At least 15 rest homes are turning down new admissions because the migrant nurses they have hired can't enter the country.
They say it is deeply concerning that the Government will not give critical healthcare workers their own managed isolation and quarantine (MIQ) allocation while rooms set aside for critical construction workers have gone largely unused.
Of an estimated 1000 nursing roles to fill across the country, more than 350 positions have been offered to migrant nurses who are stuck overseas.
Avatar Institute training coordinator Louise Cummings said it had secured visas and started browsing for flights but could not get a spot in MIQ.
"The on-flow from this is that we've got rest homes all over New Zealand that are lacking registered nurses. It's a huge problem. I received emails and telephone calls from organisations all over the country that are just desperate for registered nurses," she said.
Cummings said those rest homes were regularly sending out Section 31 notices, which warn the Ministry of Health they have a senior healthcare assistant doing work that would normally be carried out by a registered nurse and it could be a health and safety risk.
At Oceania Healthcare, which runs more than 40 rest homes across the country, general manager of nursing and clinical strategy Frances Hughes said staff were constantly looking at how to change rosters and systems.

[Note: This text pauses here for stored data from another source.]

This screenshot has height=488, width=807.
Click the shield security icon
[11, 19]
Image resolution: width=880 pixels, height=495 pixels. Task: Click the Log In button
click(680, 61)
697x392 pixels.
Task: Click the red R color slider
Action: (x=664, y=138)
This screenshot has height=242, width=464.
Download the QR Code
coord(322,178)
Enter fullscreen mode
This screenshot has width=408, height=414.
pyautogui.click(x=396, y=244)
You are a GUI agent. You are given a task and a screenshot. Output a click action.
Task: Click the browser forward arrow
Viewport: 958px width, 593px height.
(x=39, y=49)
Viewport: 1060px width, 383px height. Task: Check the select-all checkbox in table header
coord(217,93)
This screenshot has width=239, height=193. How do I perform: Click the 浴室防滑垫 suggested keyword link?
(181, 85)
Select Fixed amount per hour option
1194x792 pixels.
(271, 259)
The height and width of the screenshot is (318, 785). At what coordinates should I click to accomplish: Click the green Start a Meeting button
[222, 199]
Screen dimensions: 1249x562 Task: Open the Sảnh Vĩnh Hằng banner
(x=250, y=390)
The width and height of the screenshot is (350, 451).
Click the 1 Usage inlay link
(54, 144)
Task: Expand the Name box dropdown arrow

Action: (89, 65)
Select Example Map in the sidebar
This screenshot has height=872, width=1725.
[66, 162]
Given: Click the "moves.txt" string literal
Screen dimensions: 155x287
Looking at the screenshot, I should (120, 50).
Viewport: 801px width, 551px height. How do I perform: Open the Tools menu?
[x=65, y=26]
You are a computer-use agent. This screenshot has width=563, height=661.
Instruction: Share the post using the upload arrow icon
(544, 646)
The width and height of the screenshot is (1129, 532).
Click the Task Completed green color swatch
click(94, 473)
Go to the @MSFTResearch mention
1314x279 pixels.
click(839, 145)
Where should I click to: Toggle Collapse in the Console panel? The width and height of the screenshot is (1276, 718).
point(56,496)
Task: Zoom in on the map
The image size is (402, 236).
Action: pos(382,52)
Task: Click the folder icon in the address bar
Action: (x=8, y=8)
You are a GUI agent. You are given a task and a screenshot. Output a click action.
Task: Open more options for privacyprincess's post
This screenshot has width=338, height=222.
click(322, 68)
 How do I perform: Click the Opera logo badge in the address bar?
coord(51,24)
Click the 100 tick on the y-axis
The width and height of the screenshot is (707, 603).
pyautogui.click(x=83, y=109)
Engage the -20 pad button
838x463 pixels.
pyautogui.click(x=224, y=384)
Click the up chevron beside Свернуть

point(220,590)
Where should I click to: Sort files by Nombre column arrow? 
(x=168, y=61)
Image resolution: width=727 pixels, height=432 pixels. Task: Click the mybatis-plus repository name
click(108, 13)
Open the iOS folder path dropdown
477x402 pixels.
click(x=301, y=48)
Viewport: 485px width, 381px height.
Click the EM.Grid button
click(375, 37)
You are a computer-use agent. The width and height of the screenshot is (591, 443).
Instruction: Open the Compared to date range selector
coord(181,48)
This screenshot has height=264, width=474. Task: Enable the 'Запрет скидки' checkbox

She said the workforce was about "50 to 60 per cent" migrant workers.
"It may end up that we can't take the admissions we want. We will always ensure that our services are safe and that may mean that we have [fewer] people in our facilities," she said.
Aged Care Association president Simon Wallace knew of at least 15 rest homes that had already stopped taking new admissions.
"That's hundreds of beds where that's currently happening. And that's putting pressure onto the public hospital system, taking up a bed in a public hospital that could be used by someone else," he said.
The Ministry of Business, Innovation and Employment (MBIE) said there were two ways aged care workers had managed to get into MIQ quickly - by applying on emergency grounds, or by showing their work was time-sensitive.
But the Aged Care Association claimed nurses had been trying those pathways and their applications had been rejected.
It has been asking the Government for either a separate MIQ facility, especially for critical healthcare workers, or a number of rooms set aside.
That kind of special allocation is not unheard of - 60 rooms have been set aside for critical construction workers since June.
However, according to written questions to Covid-19 Response Minister Chris Hipkins, the Construction Sector Accord used none in the first two months, and only 15 in August, with the spare rooms made available to the general public instead.
Wallace said the clock was ticking for rest homes and for nurses with job offers.
"With a demand for nurses globally there are other countries where they can go to. We're hearing that Canada and the UK, in particular, are countries that they're now going to," he said.
"We're losing those nurses and losing the opportunity to fill those gaps that we so desperately need to fill here in New Zealand."
Wallace said it was breathtaking the pleas had gone unacknowledged, while the Government made sweeping changes to the MIQ booking system.
MBIE said there was a range of factors the Government needed to balance when considering which groups to allocate MIQ spaces to, including its humanitarian, social and economic objectives.